WHAT TO WORK ON – Take the line with "You are a GUI" and every line after it in the entries below, and set them down exactly, without any pictures.

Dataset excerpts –
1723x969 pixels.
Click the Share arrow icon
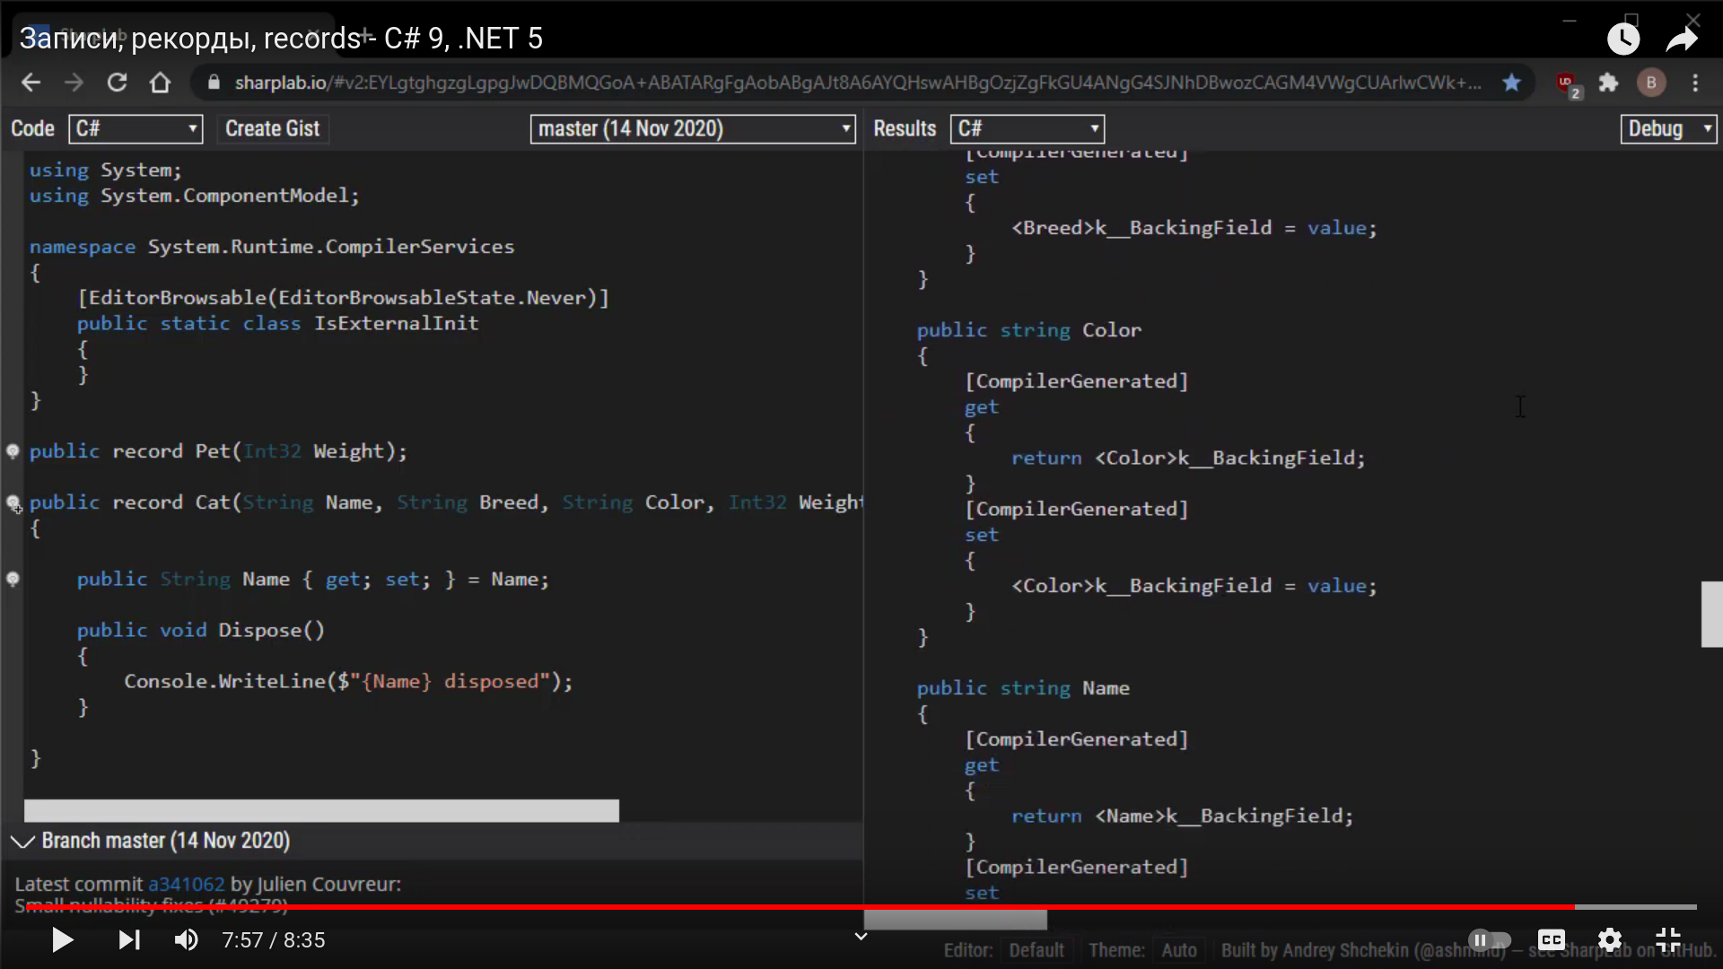(1682, 39)
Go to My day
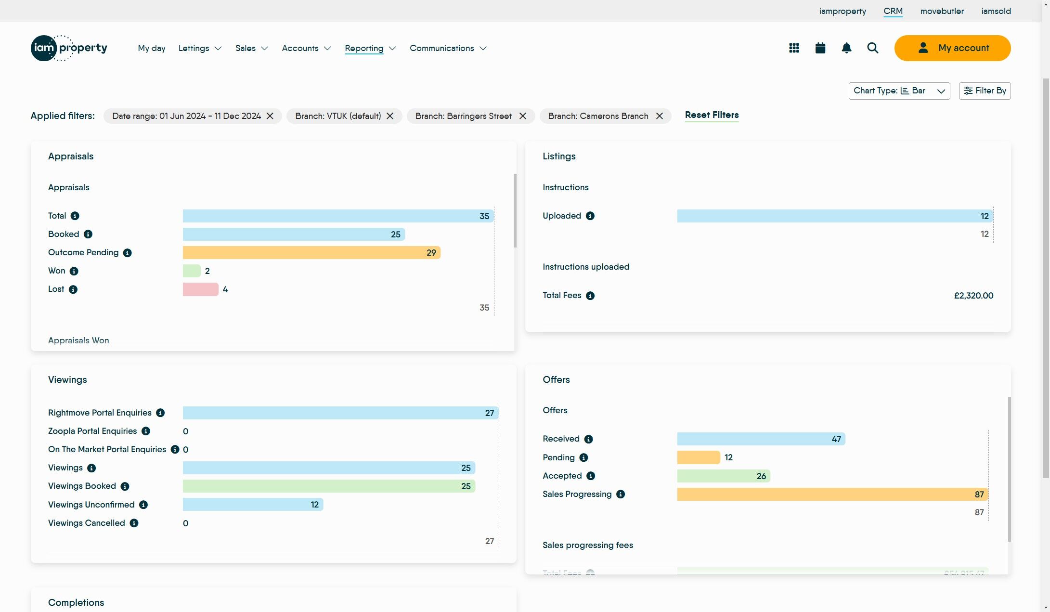Screen dimensions: 1050x612 pos(152,48)
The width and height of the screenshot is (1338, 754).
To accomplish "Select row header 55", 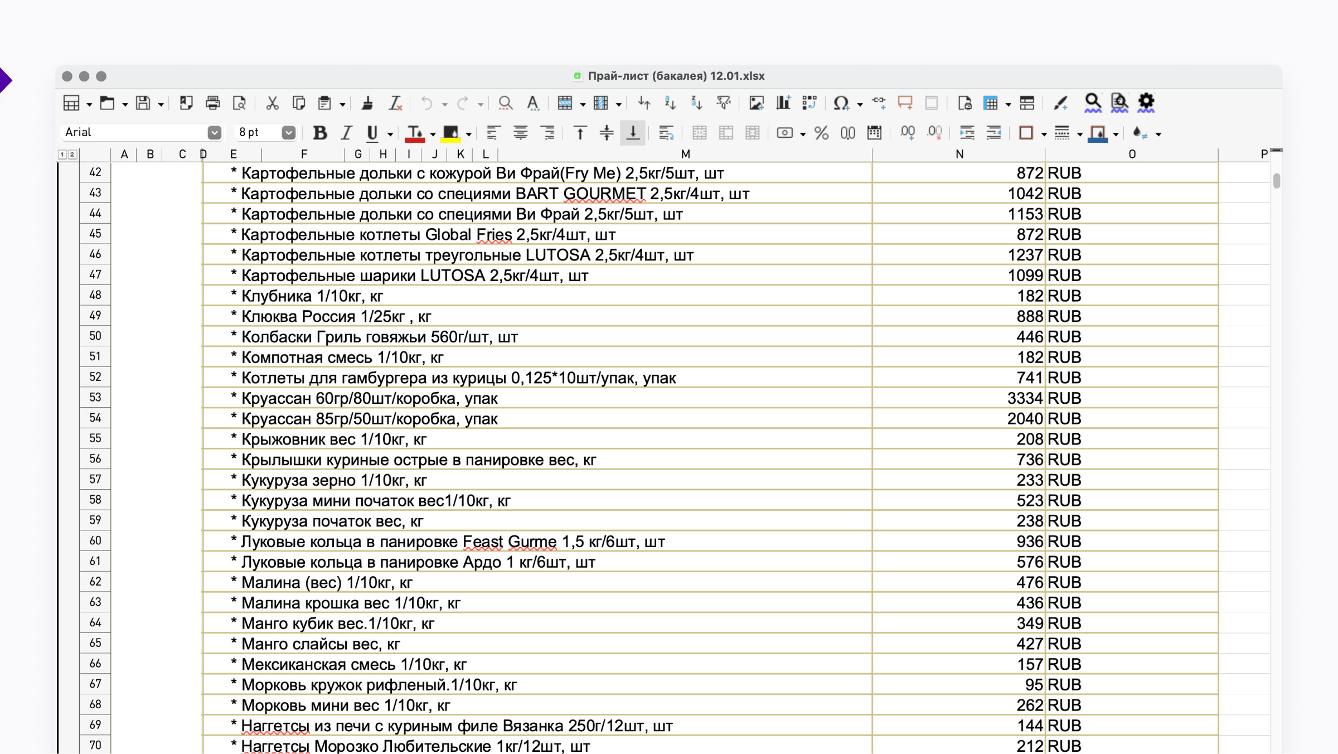I will point(95,438).
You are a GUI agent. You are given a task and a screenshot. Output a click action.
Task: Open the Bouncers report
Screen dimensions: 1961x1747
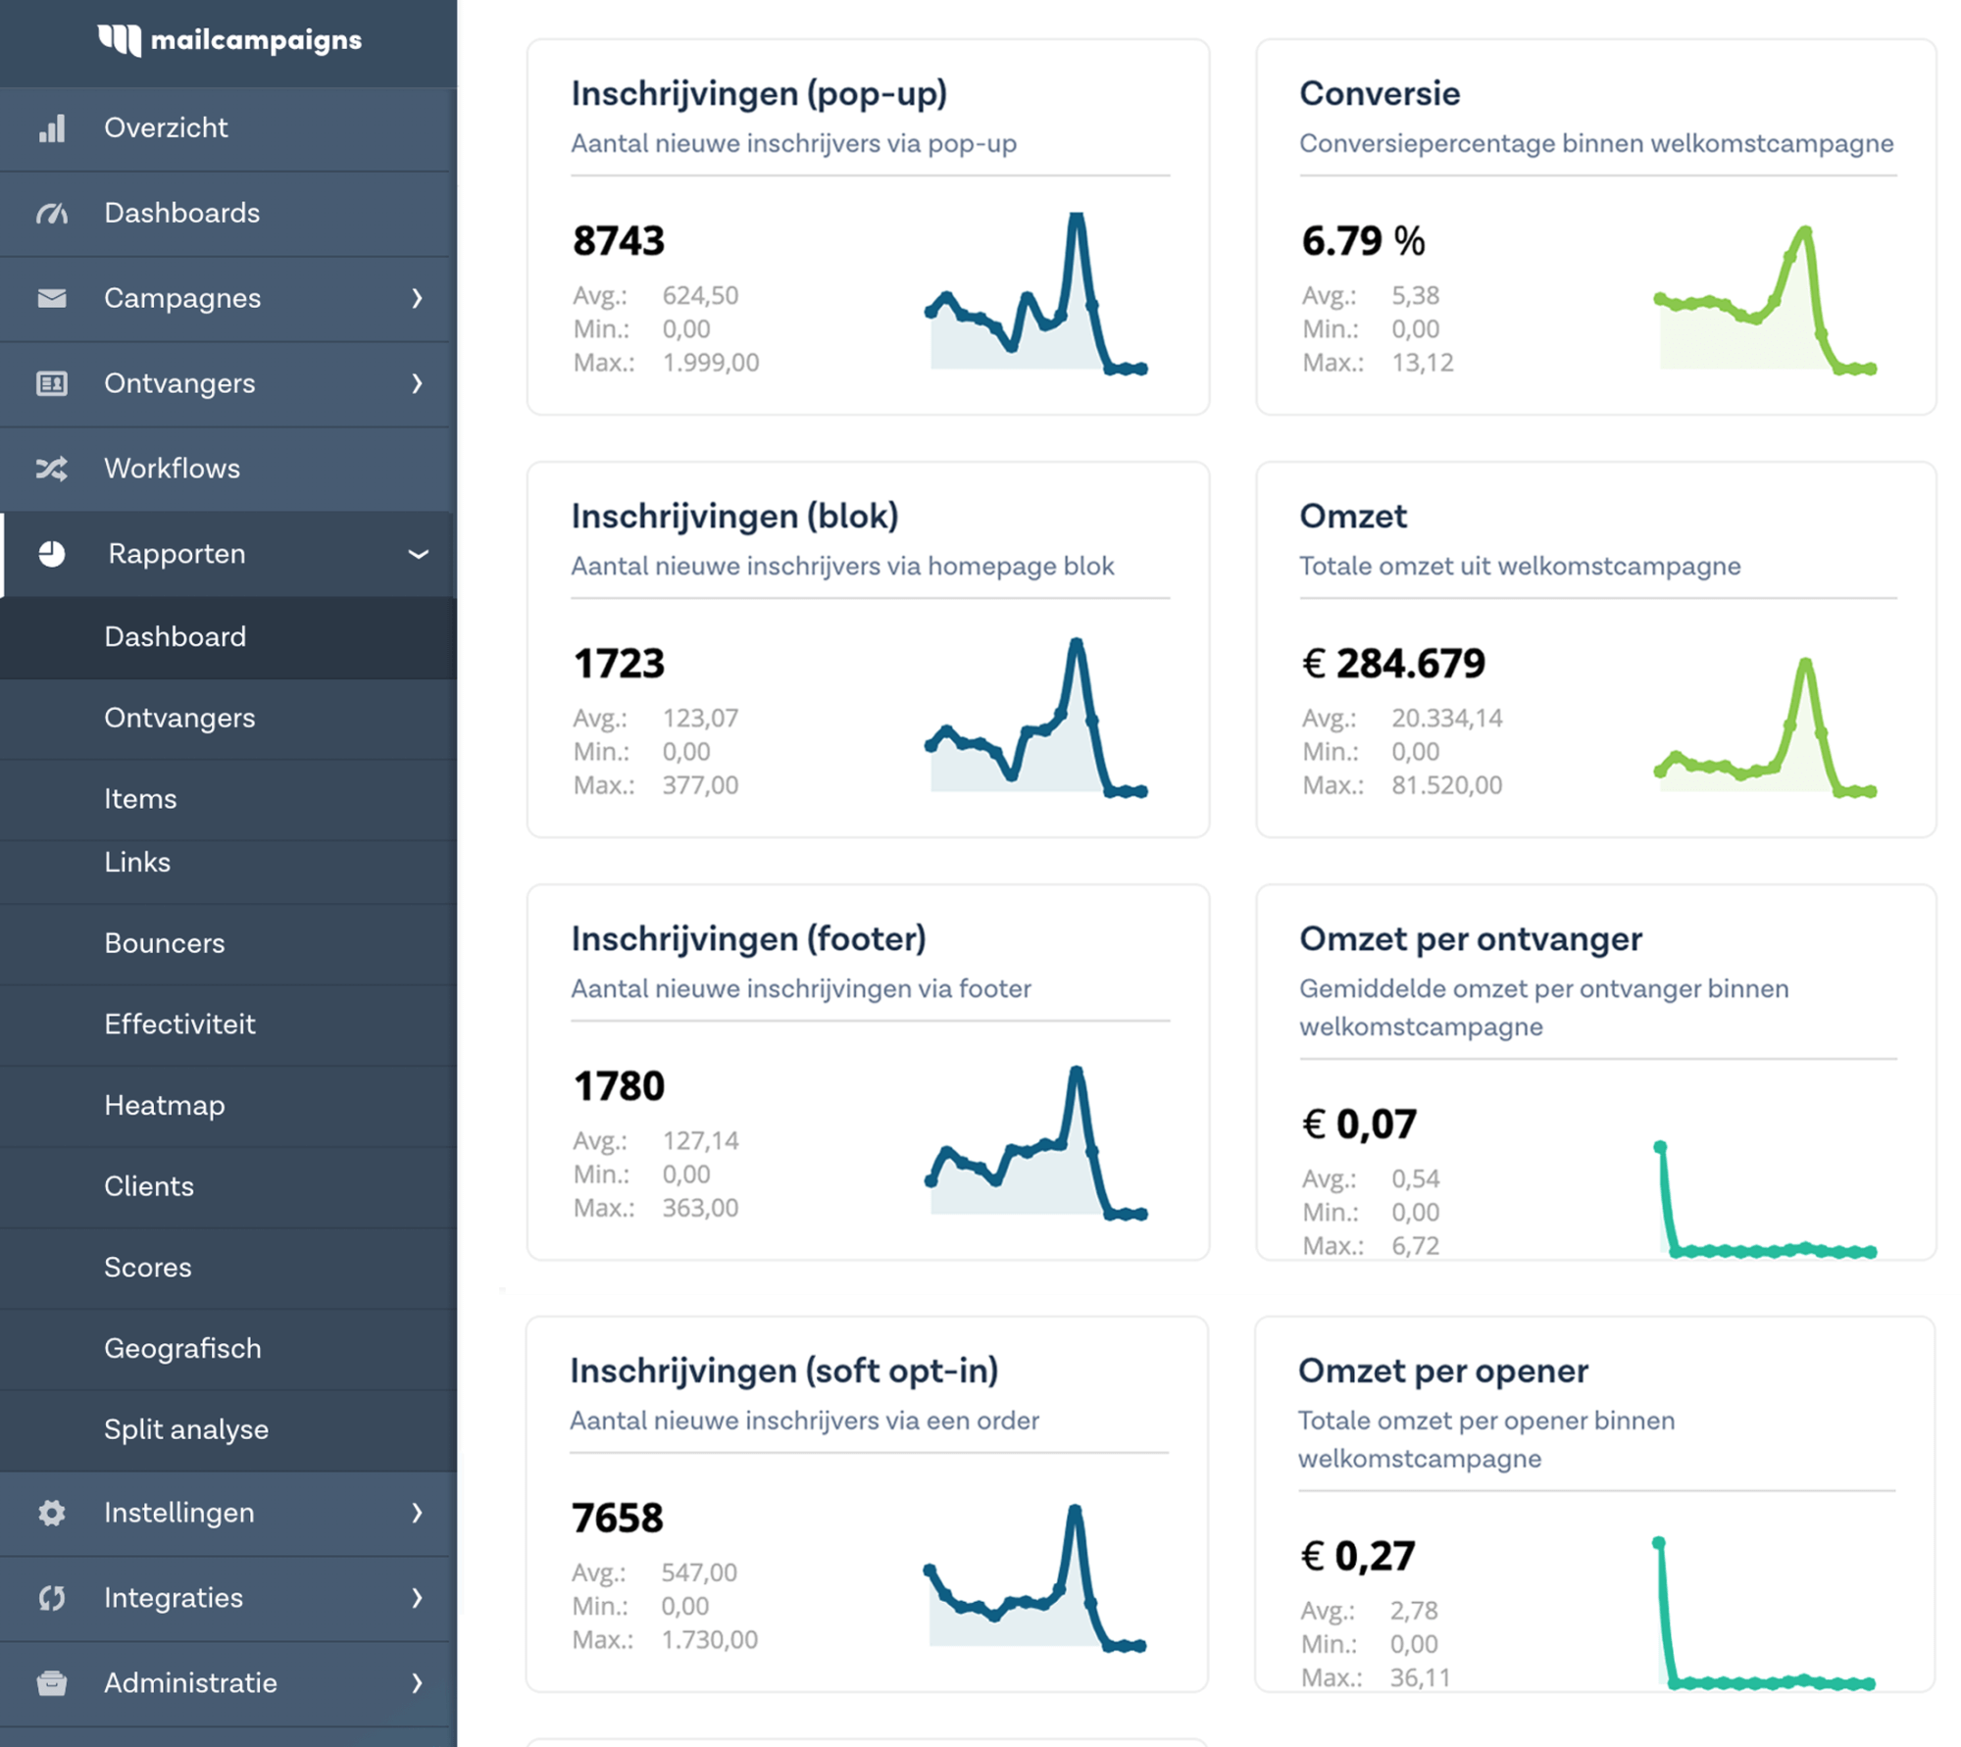[x=165, y=943]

ANSWER SPACE –
You are a GUI agent. You are given a task and a screenshot. Output a click action.
Task: Open the Bouncers report
Screen dimensions: 1961x1747
[x=165, y=943]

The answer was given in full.